Poor little rich boys

The Company Men

Kid, nothing lasts forever. It’s time to retrain, recalibrate and pick up a hammer.

Kid, nothing lasts forever. It’s time to retrain, recalibrate and pick up a hammer.

Rated 3.0

It is, as David Mamet reminds us, potentially the worst of all possible epithets. Witness Al Pacino to Kevin Spacey in Glengarry Glen Ross: “What you’re hired for is to help us. Does that seem clear to you? To help us. Not to fuck us up. To help those who are going out there to try to earn a living. You fairy. You company man!” Even the predatory chest-thumping homophobic solipsist has his first principles. Even he knows enough to at least pretend that comradeship with his fellow worker matters more than saving face with management. The company man, on the other hand, cannot be redeemed, for it is he who bears so much responsibility for the corrosion of the American Dream.

Maybe so. But is he at all pitiable? That’s an open question in writer-director John Wells’ The Company Men, which uses the dramatic feature film as field notes toward an anthropology of corporate downsizing. Wells’ solemn study seems timelier now than Mamet’s play-cum-film was in the early 1990s, so it’s too bad that the former is also less vicious, less essential.

For decades, Wells has held court as an executive producer in American television, presiding over ER, Third Watch and The West Wing, among other standouts in the endless march of prime-time soaps. Now he’s finally traded up to the big screen, harnessing plenty of scale-appropriate star power with Ben Affleck, Chris Cooper, Kevin Costner and Tommy Lee Jones. And his movie feels like a strong, solidly credentialed TV show.

This market being what it is, it’s not always enough for a man to coast on his credentials, or so Wells’ suddenly redundant industrialists learn when the Great Recession comes to their Boston-based multinational transportation conglomerate. Bobby (Affleck), the hotshot, has a big house and a big head. He golfs and gloats and guns the engine in his Porsche. He can’t even admit that he’s lost his job, let alone accept another from his resentful blue-collar brother-in-law (Costner), a lowly carpenter (and that’s a clever touch: salt of the earth as salt in the wound).

Phil (Cooper) is the seasoned executive who came by his high status honestly, by working his way up from the bottom rung. Now his ultimate reward for making the company his life is to lose it. Gene (Jones), a co-founder, has sense enough to give his wife a withering look when she asks to borrow one of the corporate jets for a shopping trip to Palm Springs. Less sensibly, perhaps, he has his human resources executioner (Maria Bello) for a mistress; eventually she fires him, too.

As Wells bounces around among his characters and describes their crumbling complacency, we can feel the contaminating radiation of economic implosion.
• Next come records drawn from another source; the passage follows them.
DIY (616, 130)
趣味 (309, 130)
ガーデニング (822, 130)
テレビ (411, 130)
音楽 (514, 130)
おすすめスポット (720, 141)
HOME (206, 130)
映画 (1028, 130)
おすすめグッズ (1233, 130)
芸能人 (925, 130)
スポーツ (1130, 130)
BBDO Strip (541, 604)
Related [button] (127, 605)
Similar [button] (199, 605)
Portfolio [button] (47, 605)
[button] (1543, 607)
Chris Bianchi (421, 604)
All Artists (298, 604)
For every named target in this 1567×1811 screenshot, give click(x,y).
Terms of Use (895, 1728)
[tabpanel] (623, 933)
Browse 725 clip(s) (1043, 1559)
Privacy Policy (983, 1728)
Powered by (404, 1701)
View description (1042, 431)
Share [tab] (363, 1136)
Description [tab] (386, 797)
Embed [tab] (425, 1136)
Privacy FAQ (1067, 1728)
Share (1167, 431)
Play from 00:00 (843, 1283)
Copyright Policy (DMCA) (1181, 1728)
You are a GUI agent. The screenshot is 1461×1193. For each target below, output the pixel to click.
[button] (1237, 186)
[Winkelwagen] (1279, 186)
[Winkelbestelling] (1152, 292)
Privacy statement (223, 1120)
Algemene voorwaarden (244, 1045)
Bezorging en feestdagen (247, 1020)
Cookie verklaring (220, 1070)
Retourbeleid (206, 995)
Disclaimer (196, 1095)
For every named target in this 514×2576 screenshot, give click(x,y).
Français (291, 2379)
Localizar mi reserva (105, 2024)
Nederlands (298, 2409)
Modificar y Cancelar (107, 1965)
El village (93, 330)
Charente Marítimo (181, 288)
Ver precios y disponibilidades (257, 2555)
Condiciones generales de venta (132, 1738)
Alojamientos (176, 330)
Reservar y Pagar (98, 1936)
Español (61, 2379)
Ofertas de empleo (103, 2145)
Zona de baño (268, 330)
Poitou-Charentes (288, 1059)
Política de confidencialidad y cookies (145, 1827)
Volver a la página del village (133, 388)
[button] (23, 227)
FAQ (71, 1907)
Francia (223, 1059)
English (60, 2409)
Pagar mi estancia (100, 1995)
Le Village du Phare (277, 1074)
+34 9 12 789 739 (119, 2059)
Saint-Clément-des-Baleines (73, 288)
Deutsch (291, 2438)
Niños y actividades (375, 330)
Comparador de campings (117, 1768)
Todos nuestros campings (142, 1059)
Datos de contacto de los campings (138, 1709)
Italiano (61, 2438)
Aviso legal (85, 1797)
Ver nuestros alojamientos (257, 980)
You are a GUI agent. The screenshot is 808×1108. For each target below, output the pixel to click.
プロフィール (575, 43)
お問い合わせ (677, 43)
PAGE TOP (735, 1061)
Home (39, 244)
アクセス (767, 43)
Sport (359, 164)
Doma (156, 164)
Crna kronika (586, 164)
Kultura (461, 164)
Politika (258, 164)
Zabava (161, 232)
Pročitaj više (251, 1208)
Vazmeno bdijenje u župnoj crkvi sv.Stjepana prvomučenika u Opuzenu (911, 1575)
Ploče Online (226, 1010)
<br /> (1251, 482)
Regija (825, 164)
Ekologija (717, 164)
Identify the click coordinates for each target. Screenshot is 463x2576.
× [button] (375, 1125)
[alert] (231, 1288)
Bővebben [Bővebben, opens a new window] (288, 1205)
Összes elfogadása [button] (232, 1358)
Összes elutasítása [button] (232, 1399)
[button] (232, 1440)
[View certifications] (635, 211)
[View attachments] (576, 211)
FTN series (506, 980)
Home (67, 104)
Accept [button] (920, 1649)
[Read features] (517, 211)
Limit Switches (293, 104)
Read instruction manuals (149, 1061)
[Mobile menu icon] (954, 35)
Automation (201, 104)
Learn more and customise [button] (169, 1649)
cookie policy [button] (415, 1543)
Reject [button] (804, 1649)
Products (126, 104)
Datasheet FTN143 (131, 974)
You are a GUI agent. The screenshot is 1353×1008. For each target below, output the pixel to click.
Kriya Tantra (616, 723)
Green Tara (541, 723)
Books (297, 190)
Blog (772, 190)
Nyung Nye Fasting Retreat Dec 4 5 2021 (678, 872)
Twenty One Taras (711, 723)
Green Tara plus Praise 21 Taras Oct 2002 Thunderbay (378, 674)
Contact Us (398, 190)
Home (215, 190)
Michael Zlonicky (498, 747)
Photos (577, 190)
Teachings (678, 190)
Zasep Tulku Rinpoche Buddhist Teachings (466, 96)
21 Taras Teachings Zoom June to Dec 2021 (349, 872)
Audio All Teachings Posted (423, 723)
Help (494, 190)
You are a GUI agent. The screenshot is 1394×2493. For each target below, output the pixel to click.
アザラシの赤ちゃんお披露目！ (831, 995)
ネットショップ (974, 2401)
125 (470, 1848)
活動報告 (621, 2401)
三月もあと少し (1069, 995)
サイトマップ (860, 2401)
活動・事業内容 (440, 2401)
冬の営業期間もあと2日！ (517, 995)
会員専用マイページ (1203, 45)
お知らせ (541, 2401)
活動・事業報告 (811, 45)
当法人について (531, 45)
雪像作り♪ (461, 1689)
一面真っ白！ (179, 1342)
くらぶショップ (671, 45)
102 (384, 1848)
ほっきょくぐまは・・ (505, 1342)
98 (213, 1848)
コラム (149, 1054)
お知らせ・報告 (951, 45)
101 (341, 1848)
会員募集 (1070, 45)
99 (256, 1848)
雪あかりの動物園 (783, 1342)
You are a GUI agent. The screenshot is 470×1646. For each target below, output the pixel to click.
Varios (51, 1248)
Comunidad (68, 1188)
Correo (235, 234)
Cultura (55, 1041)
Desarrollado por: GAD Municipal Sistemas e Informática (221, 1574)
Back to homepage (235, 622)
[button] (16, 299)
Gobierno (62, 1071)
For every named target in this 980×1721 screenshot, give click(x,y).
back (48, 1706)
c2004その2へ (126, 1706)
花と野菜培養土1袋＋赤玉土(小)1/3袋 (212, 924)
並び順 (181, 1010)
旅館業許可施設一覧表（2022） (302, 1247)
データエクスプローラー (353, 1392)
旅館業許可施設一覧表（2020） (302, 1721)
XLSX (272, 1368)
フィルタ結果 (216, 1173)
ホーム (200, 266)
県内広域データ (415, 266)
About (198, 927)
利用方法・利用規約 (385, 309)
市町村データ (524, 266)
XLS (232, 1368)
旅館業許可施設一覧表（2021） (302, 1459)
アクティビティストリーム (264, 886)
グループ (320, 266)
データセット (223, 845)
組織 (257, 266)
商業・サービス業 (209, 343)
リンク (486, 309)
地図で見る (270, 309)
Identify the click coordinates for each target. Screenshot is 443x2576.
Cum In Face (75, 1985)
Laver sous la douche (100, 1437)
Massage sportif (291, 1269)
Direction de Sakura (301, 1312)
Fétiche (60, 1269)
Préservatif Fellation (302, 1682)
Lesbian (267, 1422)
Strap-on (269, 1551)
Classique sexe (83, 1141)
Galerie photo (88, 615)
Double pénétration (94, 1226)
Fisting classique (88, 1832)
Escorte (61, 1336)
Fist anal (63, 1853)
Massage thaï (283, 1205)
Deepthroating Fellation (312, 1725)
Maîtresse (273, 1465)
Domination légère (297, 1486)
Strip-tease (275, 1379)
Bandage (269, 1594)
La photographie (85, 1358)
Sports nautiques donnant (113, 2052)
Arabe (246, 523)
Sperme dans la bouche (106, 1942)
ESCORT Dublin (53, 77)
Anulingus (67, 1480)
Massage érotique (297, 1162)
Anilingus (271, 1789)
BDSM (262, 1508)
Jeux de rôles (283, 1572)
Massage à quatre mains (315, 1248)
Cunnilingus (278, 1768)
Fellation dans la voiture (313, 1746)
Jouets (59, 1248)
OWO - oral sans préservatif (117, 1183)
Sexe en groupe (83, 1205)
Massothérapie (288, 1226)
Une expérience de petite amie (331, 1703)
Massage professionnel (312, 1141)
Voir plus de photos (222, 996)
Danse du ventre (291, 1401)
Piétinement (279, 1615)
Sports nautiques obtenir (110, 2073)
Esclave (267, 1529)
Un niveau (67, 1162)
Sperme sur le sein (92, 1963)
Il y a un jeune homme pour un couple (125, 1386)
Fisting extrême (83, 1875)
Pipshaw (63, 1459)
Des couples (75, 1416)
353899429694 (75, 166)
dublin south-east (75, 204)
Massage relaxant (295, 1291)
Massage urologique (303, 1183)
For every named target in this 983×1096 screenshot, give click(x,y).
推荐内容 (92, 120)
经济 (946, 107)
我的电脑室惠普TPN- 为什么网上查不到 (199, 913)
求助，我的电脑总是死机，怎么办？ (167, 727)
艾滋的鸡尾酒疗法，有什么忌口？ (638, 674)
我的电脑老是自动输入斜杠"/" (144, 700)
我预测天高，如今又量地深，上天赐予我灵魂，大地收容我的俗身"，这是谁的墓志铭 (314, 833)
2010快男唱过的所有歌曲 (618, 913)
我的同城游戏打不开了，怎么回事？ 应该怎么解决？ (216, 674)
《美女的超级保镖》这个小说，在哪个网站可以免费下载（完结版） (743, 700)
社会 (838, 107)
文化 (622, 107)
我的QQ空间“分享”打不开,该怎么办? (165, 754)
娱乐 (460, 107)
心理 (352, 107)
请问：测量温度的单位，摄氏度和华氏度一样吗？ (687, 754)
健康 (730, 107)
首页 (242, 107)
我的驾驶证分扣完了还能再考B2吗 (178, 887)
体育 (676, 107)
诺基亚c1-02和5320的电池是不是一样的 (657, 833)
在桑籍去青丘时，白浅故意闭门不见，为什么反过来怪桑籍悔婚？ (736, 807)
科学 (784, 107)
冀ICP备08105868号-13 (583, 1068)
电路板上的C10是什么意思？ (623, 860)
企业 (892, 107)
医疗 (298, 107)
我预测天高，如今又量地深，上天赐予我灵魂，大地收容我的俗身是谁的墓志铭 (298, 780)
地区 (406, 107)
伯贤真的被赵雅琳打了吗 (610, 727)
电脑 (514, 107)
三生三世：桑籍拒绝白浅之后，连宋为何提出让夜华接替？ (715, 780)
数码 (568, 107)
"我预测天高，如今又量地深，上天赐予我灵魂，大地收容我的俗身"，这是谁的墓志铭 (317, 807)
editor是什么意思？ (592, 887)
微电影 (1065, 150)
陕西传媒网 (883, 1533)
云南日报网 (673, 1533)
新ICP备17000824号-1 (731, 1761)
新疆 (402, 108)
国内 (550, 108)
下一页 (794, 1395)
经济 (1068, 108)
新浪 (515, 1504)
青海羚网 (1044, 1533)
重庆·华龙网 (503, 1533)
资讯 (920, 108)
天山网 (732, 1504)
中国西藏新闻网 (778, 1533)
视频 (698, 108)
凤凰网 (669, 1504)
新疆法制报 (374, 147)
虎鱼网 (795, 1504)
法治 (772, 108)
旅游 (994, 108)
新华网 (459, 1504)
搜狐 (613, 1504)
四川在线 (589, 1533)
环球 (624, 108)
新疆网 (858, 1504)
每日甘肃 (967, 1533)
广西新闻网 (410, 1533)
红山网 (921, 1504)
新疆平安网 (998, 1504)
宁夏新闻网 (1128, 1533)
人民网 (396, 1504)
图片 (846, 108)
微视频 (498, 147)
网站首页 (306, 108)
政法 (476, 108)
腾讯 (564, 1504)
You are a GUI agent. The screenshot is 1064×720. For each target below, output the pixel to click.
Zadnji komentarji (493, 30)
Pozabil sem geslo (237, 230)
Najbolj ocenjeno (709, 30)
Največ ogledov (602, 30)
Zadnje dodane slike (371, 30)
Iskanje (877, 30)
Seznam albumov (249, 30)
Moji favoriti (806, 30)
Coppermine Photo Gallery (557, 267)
But the ensemble approach is self-diluting, too. It becomes clear that Wells is better at gradual portraiture than dramaturgy; because The Company Men is a film and not a TV show, it reads as a gathering of good performances in search of a greater meaning. One virtue of the season-long episodic structure—whether taken in by old-fashioned appointment viewing or by a binge on DVDs—is the loose freedom of casually checking in on multiple characters and feeling our lives moving along as theirs do (even if only in circles), without the urgency to wrap things up within a couple of captive hours. The great films can make those captive hours seem like whole lifetimes, of course, but they depend on a metabolism that Wells has yet to master.

And so he corners himself into a contrived denouement: the swell of anthemic music as shorthand for optimism and the unconvincing call to scale down our priorities, take a deep breath, do a quick bootstrap tug and just get back to work. Where’s the coruscating rage of Mametism when we need it?

Still, and not least because Roger Deakins’ darkly glinting cinematography supplies just the right kind of polished gloom, the men of The Company Men do give off a certain shine. If their familiar and presumably pitiable woe is not entirely cathartic, it is at least as watchable as a collective cringe-worthy life crisis can be, and quite paradoxically diverting for a depressingly realistic look at a headline-hogging national hardship.